Hoje meu dia dedicarei às
mulheres. A primeira delas é Regine Limaverde, que me mandou exemplar
autografado de seu novo livro, Eternas
lanternas do tempo. Não pude comparecer à livraria onde ocorreu o
lançamento (precisei visitar um doente, pai de um amigo). A segunda é Krisztina
Jakabos. E que as une? Nada, a não ser a circunstância de serem minhas amigas e
poetisas.
Então voltemos a Regine, que é
brasileira (cearense) e mora pertinho de mim: separam-nos apenas uns dez quilômetros.
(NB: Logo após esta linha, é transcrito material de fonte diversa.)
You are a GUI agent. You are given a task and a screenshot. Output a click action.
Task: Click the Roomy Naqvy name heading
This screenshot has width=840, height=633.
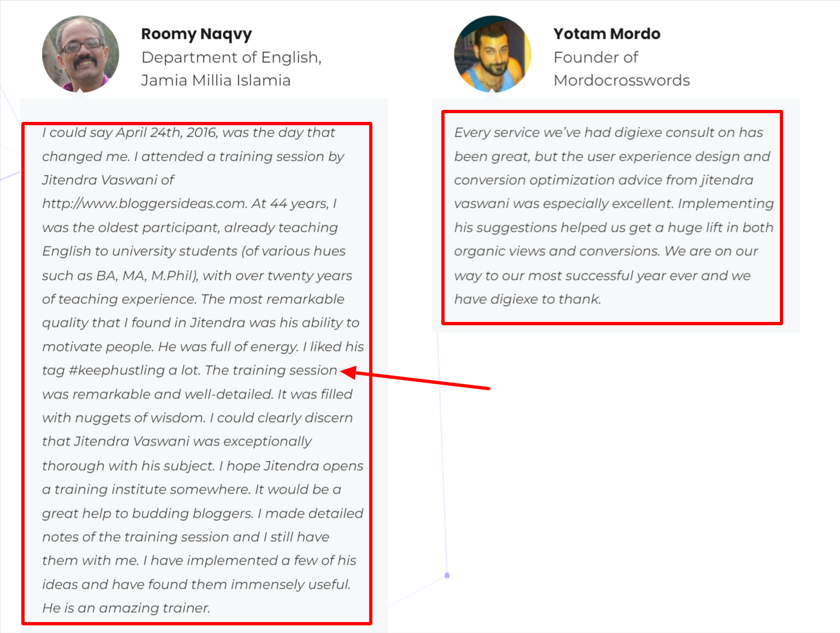(x=196, y=34)

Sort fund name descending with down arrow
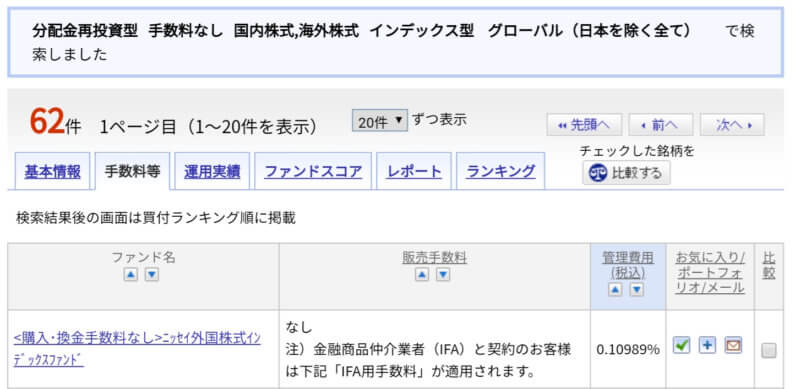click(x=152, y=275)
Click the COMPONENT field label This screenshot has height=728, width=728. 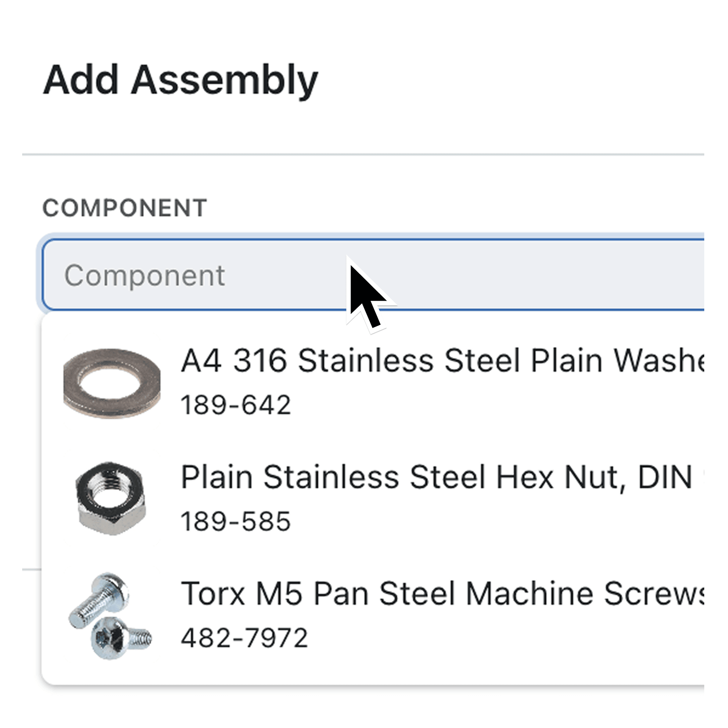tap(125, 208)
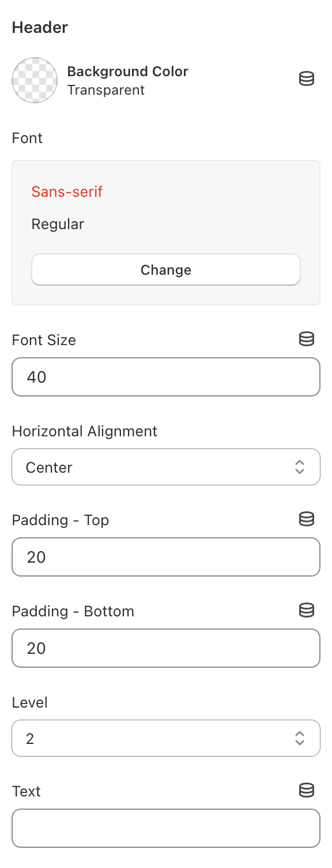
Task: Click the red Sans-serif font name
Action: tap(67, 192)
Doutora em Microbiologia, entende de seres minúsculos (como os homens), mas
também de seres maiúsculos (como os deuses). E traduz todo o seu entendimento
em pérolas: “E eu te olhava / te adorando como a um Deus / me esquecendo. Que
loucura (!) / que és humano como eu”.
E Krisztina Jakabos? De quem se
trata? Por que aparece aqui? Darei respostas precisas. Fui ao Velho Mundo (nem
sei se ainda se usa esse termo), em setembro passado. E levei comigo Regine.
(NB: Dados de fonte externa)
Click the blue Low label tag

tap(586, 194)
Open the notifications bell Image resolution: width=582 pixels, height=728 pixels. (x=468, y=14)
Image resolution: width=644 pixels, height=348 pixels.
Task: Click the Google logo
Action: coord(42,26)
Não, não levei a poetisa; levei as Eternas
lanternas. Cheguei a Budapeste no meio da manhã. Mal visitei o quarto do
hotel, saí logo a caminhar. Queria conhecer o Rio Danúbio, o Castelo de Buda, a
Praça dos Heróis. Fotografei águas novas, paredes antigas, histórias e
geografias. Caminhei, marchei, andei, errei. Ufa!
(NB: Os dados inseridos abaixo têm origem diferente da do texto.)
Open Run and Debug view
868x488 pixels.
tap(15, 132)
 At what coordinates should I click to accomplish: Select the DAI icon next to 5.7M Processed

Cansado de ir e vir, abanquei-me
para um café ou um gole de álcool. Almoçaria mais tarde. E avistei umas pernas
em passo lento. Segui-as até onde foi possível alcançá-las com a vista, sem
sair do lugar. A dona das pernas deve ter percebido o movimento de meus
sentidos, que mulher tudo percebe. Abri o impresso de Regine: “Voltei à nossa
casa para buscar tua última vestimenta”. Saltei páginas, aleatoriamente: “De
onde surgiste? / Dos trigais maduros? / Das dálias perfumadas? / Das noites ou
alvoradas?”. Pois logo, e
misteriosamente, sentou-se, ao meu lado, a dona daquelas pernas budapestinas. Assustado
(ou perplexo) e, ainda com a poesia diante do nariz, virei o rosto para ela.
Pus-me a ler, em voz alta: “Para onde iremos sem corpo?” Ela sorriu e falou.
Nada entendi. Ou entendi o sorriso. Foi quando me lembrei de Lima Barreto,
daquele saborosíssimo “O homem que sabia javanês”.
Logo depois, arranjei um
tradutor. Como isto se deu? Dirigi-me a uma livraria, pela mão de Krisztina
(com gestos, ela se dissera escritora). Apresentou-me Miklós Szabo. Os leitores
dirão: “Estás a nos enganar, pois disseste que hoje o dia seria só das
mulheres”. Infelizmente (ou felizmente), nem só de mulheres vivem os homens.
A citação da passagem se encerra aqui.